DNA gives break in 1992 rape case

Posted: January 24, 2014 at 3:43 pm

Santa Fe police may be on the verge of solving a two-decades-old rape case after matching a DNA sample that had been stored in a police department refrigerator since 1992 with that of a suspect whose DNA sample is in a national FBI database.

This is the second case we have been able to solve (with old DNA samples) we are calling them the freezer cases, police spokeswoman Celina Westervelt said Thursday. The other one was also a rape case and that suspect is being extradited from Missouri.

No one has been arrested in the 1992 case at this point. But court documents show that DNA collected when the victim, then a 16-year-old girl, underwent a hospital exam just after her sexual assault has been matched with that of a 51-year-old Santa Fe man.

He was required to give a new DNA sample via oral swabs on Dec. 30. He has not been charged with the rape at this point.

The Journal is not naming him in this news story because his has not yet been charged in the rape case.

Court records show he pleaded guilty to several counts of fraud and embezzlement from 1997. Neither the suspect nor his attorney from the 1997 case could not be reached for comment Thursday.

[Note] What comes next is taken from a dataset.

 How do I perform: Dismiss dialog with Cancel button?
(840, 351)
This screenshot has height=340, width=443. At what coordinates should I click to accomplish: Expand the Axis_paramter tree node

According to Westervelt, the SFPDs Crimes Against Persons Unit, working in batches, has been taking more than 100 items of old evidence including hair, blood and clothing samples from their icebox to the state crime lab to see if newly developed touch DNA techniques, nonexistent until recently, can now solve so-called cold cases.

Those techniques can reveal miniscule traces of DNA, for example those left when someone briefly touches a glass or a weapon.

Before you couldnt do anything with it because there wasnt enough of a DNA sample, said Westervelt. DNA is an acid in the bodys cells that carries a genetic code unique to every individual.

One of the prime goals of analyzing the old samples was to solve the murder-rape cases of Susan LaPorte in Santa Fe in December 1985 and the killing of Maria Padilla five months later in Albuquerques South Valley, said Westervelt.